Language & Encoding |
Nov. 8-9, 2002
State University of New York, Buffalo |
Panel Abstracts Note: Full versions of these essays are forthcoming in Dichtung Digital in December, 2002. |
Beige Records
|
Reverse Engineering Super
Mario Brothers
|
Cory Arcangel and Paul Davis of the BEIGE programming ensemble will present their recent work which deals with reverse engineering Super Mario Brothers Cartridges for the 8-bit Nintendo Entertainment System [1984]. Over the past five years Cory Arcangel and Paul Davis have been studying the hardware limitations of the Nintendo Entertainment System in order to better understand the audio and visual language that dictated the aesthetics of popular video games like Mario Brothers and Zelda. Due to the limited space available on a cartridge, graphic encoding peculiarities, MHz limitations, and color restrictions, Nitnendo games adopted a unified aesthetic. Cory Arcangel and Paul Davis will discuss this aesthetic language in relation to recent work. |
Marc Böhlen
|
#define
|
My contribution
will include two parts. In the first part I will investigate some of the
premises upon which the concept of language in computer science is based.

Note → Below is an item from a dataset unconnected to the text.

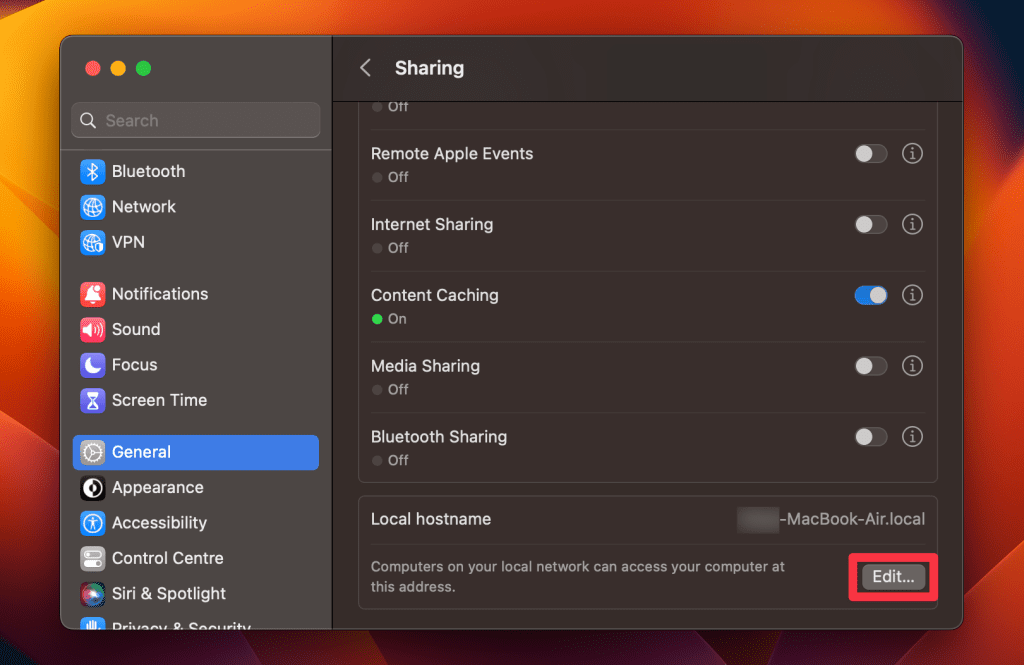Open Focus moon icon
Screen dimensions: 1024x665
[93, 365]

Revisiting Nicolas Wirth's landmark text "Algorithms + Data Structures
= Programs" [1976] I will discuss the idea of symbols, fundamental types
and the idea of representation in data constructs. In particular I will
dwell on the construction of the type CHAR, with which computer programming
entered an arranged marriage with human language. The fact that a universal
machine allows for arbitrary construction of representation, implies that
it makes sense to encode reality in more than one way. Given the growth
in the number of computer programmers over the decades it makes sense
to expect unorthodox applications of computational processes to occur.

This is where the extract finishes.